Texto extraído

────────────────

Hemos tomado algunos ejemplos de técnicas conductuales para mostrar simplemente su actualidad y efectividad en los tratamientos empíricamente basados. La lista podría seguir: habilidades sociales, relajación muscular en sus diferentes versiones, reforzamiento positivo de conductas a incrementar, extinción operante, control del estímulo precedente, entre otros; todos son ejemplos de procedimientos con una larga historia de aplicación efectiva, comprobada en el tratamiento de muchas conductas problema; siguen siendo hoy de plena actualidad.

Lo que seguramente sí hace la versión cognitiva de la técnica es ser más amigable para los pacientes, lo cual es realmente mucho

¿Existe alguna manera de aunar todos estos procedimientos “conductuales” con algún criterio, un denominador común unívoco, que los separe de las otras técnicas, las “cognitivas”? Creemos que no, no hay una línea tajante sino una zona de transición y matices con varios criterios. Y seguramente es más lo que comparten que lo que las diferencia. Por ejemplo, la forma de su aplicación.

────────────────

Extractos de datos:
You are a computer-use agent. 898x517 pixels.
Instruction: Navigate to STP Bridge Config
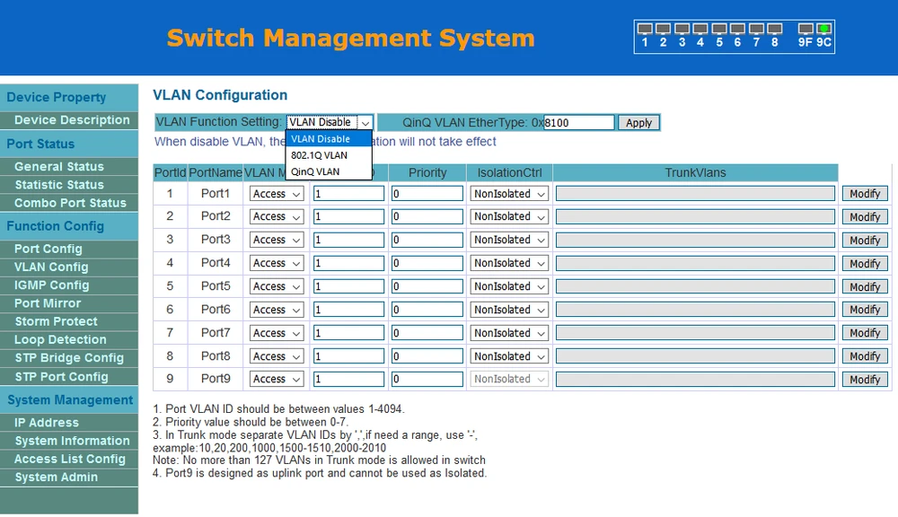[69, 358]
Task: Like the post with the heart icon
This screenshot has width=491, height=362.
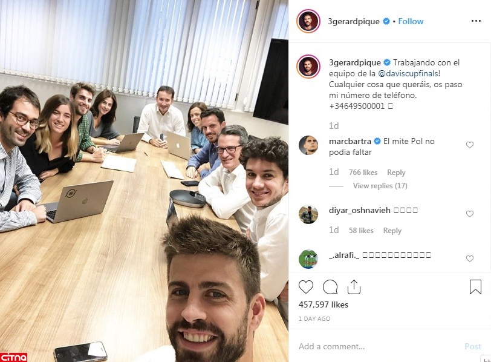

────────────────

Instrucciones de trabajo
**a)** Imprime de forma literal el pasaje del texto sobre técnicas conductuales que va desde "Lo que seguramente" hasta "de su aplicación.".
**b)** Enumera los procedimientos que el texto sobre técnicas conductuales menciona justo después de las palabras "La lista podría seguir".
Responde basándote únicamente en el texto.

Soluciones
**a)**
Lo que seguramente sí hace la versión cognitiva de la técnica es ser más amigable para los pacientes, lo cual es realmente mucho

¿Existe alguna manera de aunar todos estos procedimientos “conductuales” con algún criterio, un denominador común unívoco, que los separe de las otras técnicas, las “cognitivas”? Creemos que no, no hay una línea tajante sino una zona de transición y matices con varios criterios. Y seguramente es más lo que comparten que lo que las diferencia. Por ejemplo, la forma de su aplicación.

**b)**
- Habilidades sociales
- Relajación muscular en sus diferentes versiones
- Reforzamiento positivo de conductas a incrementar
- Extinción operante
- Control del estímulo precedente